One of these people made 25 visits to 16 shops in five days when they should have been isolating.
NSW Health subsequently listed these shops as exposure sites in several suburbs, sparking fear and anger across the Coast with thousands of people rushing to get tested.
The matter has prompted Central Coast Health to reiterate that "people who are close contacts of confirmed COVID-19 cases are required to self-isolate".
"Self-isolation means you must stay at your home or accommodation and remain separated from others," a Central Coast Health spokesperson said.
"You cannot leave your house or accommodation, unless for medical care or a permitted purpose."
The Budgewoi case highlighted the difficulties some people have in comprehending or following public health orders.
On this point, the Central Coast Health spokesperson highlighted that self-isolation was "different from the current Greater Sydney stay-at-home restrictions, where a person may only leave their house for a reasonable excuse [like exercise]".
NSW Premier Gladys Berejiklian has warned that the Delta strain was causing transmission between household members in almost "100 per cent" of cases.
As such, any person to leave a household that contains a positive case puts the community at great risk, whether they have tested positive or not.
Academics have stated that some households should be split into taxpayer-funded quarantine to prevent this kind of transmission.
Swansea MP Yasmin Catley said NSW Health had changed the status of the exposure sites in the Budgewoi to Lake Haven area from casual contacts to close contacts.
"A close contact must get tested and isolate for 14 days, regardless of the result," a NSW Health statement said.
Butcher John Power works at Stockade Meats in Budgewoi, which NSW Health identified as a COVID-19 exposure site for 20 minutes on July 22.
Mr Power said the butcher shop had been thoroughly cleaned and was trading again.
He said customers had returned and been "very kind".
Initially there had been worries, but now "we've moved on".
"I'm a fan of getting vaccinated, wearing face masks and using QR codes," Mr Power said.
Pensioner Rob McDonald lives in San Remo, which had a shopping centre, bottle shop, Coles supermarket, butcher and pharmacy identified as exposure sites.
Mr McDonald said it was good that the people in the Budgewoi house had all been moved to Special Health Accommodation in Sydney to isolate.
"I hope they throw the book at them. The law was broken. That person could have infected a lot of people," Mr McDonald said.
"Everyone is scared that they'll get COVID."
Mr McDonald was also disgusted at the protesters in Sydney, saying "they should jail the lot of them".
"I'll be glad when this is over and done with, but I don't think we'll ever get rid of this."

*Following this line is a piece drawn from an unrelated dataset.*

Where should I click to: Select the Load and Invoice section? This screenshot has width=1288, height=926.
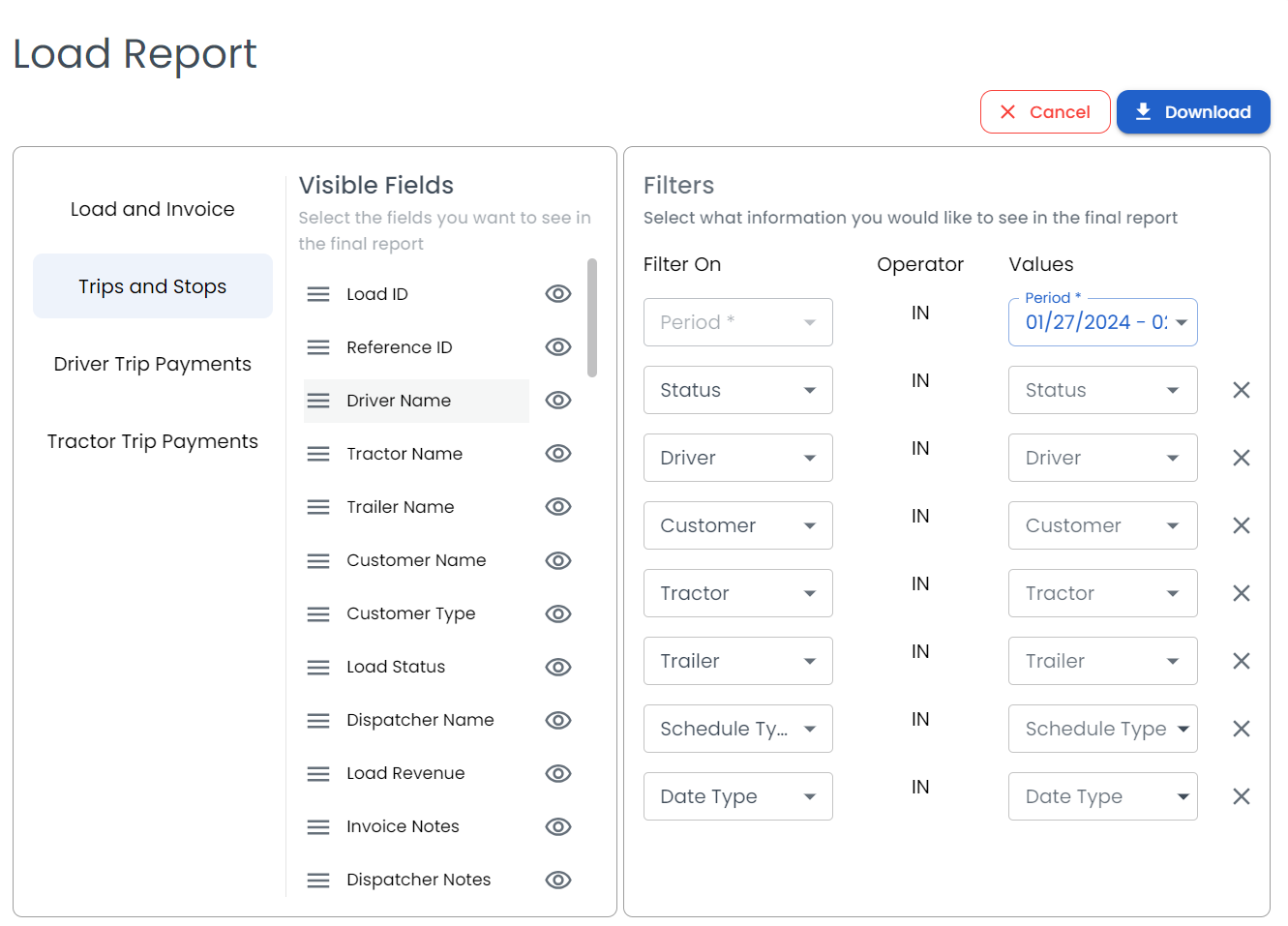click(152, 208)
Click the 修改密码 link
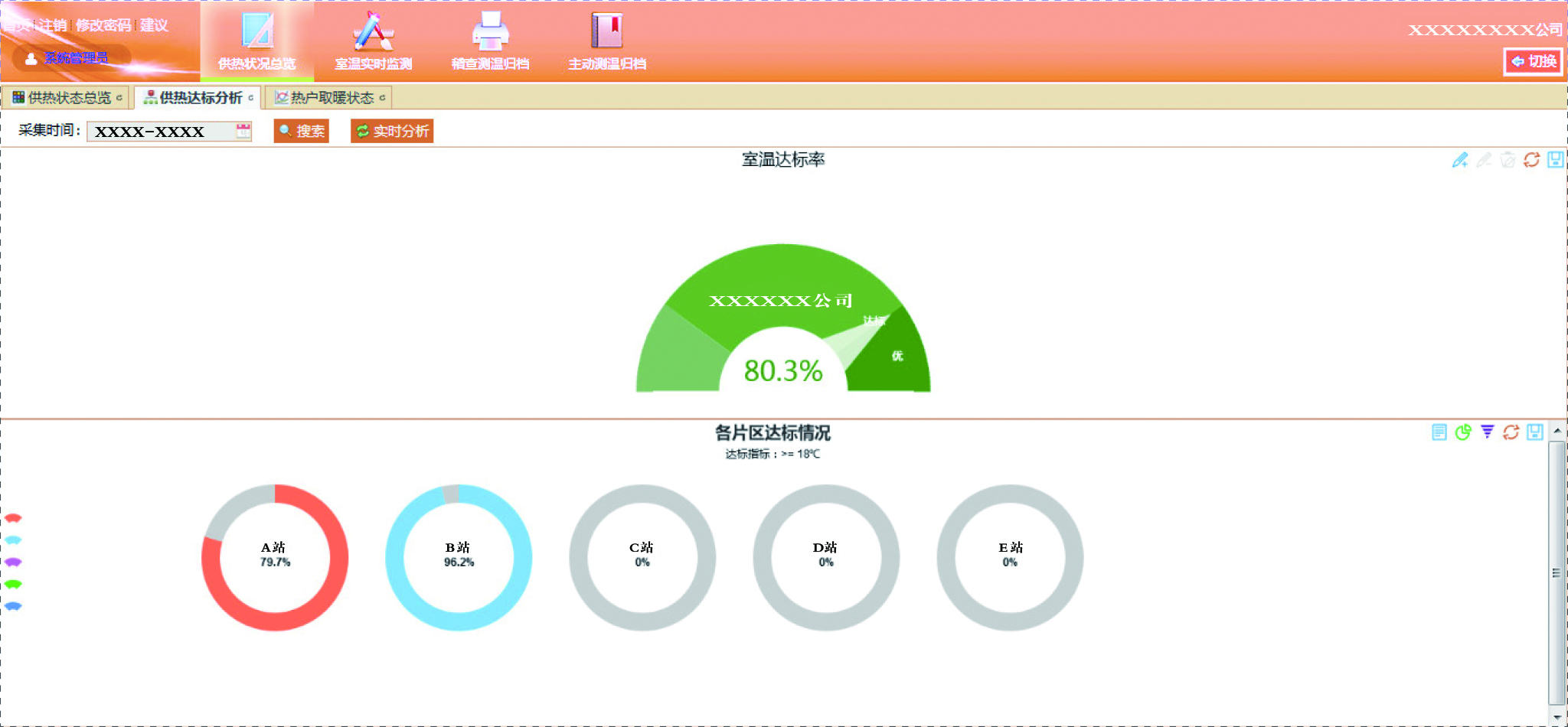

Mr McDonald said he had one shot of the AstraZeneca vaccine, with a second shot planned in August. He remained highly wary of COVID.
"Look at that young woman in her 30s who died with no underlying health problems," he said.
A pharmacy worker in the area said the Budgewoi cases had caused widespread fear.
She was worried about catching the virus and transmitting it to her kids and parents.
"We have to keep working," she said.